Merck Research Laboratories
Cyclic Peptide PCSK9 Inhibitors : The Design and Optimization of Highly Potent, Orally Bioavailable, and Clinically Viable Molecules as LDL-Cholesterol Lowering Therapeutics
SESSION 11: PEPTIDE DESIGN AND FUNCTION
Wednesday, June 28, 2023, at 03:35 pm - 03:55 pm
Proprotein convertase subtilisin-like/Kexin type 9, PCSK9, is a clinically well-validated and critically important target for treating high LDL-cholesterol and potential coronary artery disease. Two antibody-based and one siRNA based anti-PCSK9 therapeutics have been approved by the FDA for treating high LDL-cholesterol levels and have demonstrated excellent clinical efficacy for lowering LDL levels and preventing adverse cardiac events. However, all of these therapies are parenterally delivered and to date an efficacious, orally dosed anti-PCSK9 therapeutic has not been identified.
We focused our efforts on discovering and optimizing novel, orally bioavailable cyclic peptide agents based on leads derived from an mRNA display screening campaign. From the mRNA display screening, we were able to identify moderately potent inhibitor leads. Guided by structural data, we were able to optimize our early leads to enhance metabolic stability, potency, and engineer out several unfavorable off-target activities to provide advanced next generation development candidates.
Using an enabled formulation-based approach, we demonstrated acceptable oral bioavailability and good overall pharmacokinetics for these molecules and using a Target Engagement assay were able to build clear PK/PD relationships in primates. Final optimization of candidate molecules to address formulation-related issues led to the discovery of MK-0616, which is currently undergoing clinical investigation as an LDL-cholesterol-lowering agent.
In this talk, we will detail the systematic optimization of these molecules guided by structural data, leading to the discovery of the clinical compound.
After completing my education, I joined the Medicinal Chemistry Department of Rorer Central Research, now a part of Sanofi-Aventis, in 1984. In 1989, I moved to Merck Research Laboratories in West Point, PA. I began my career at Merck working in the peptide/peptidomimetic space, transitioned into small molecule therapeutics for about 17 years, then moved on to conjugate based siRNA Delivery, and finally then back into the peptide drug discovery space in 2014.

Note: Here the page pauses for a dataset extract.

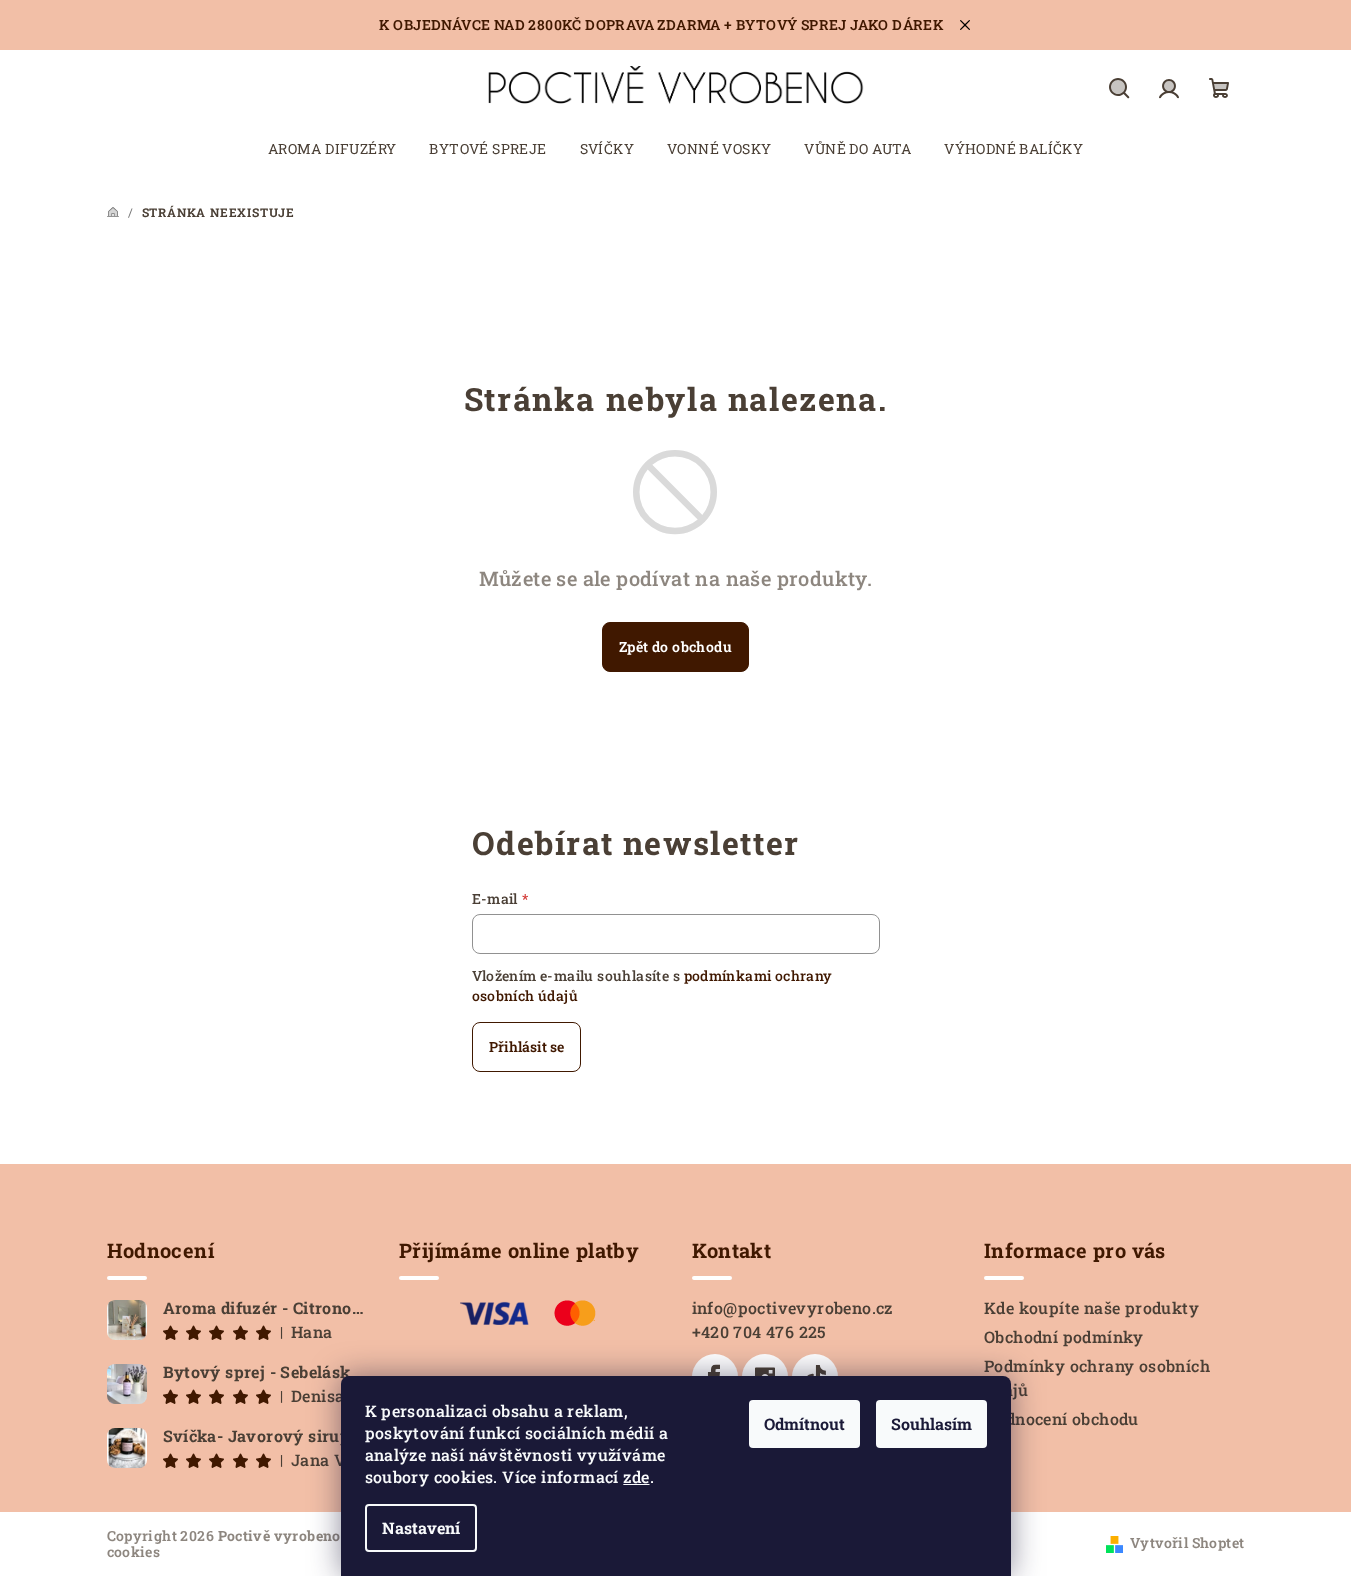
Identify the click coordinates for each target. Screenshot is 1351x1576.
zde (636, 1476)
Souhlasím (931, 1423)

I am currently a Principal Scientist in the Peptide /Modalities Drug Discovery Team at MRL West Point. I am the author of over 40 publications, an inventor on over 60 patents, and have presented frequently at various external meetings. During my career, I have been directly associated with two molecules that have become FDA approved drugs, both in the HIV antiviral therapeutic space: the first-generation non-nucleoside reverse transcriptase inhibitor Stocrin&tm;/Sustiva&tm;, Efavirenz, and the second-generation non-nucleoside reverse transcriptase inhibitor Pifeltro&tm;, Doravirine. I also was a key contributor to the design and synthesis of MK-0616, an oral cyclic peptide therapeutic that is currently undergoing Ph 3 clinical trials. My current research interests are focused on the design and development of novel peptide therapeutics.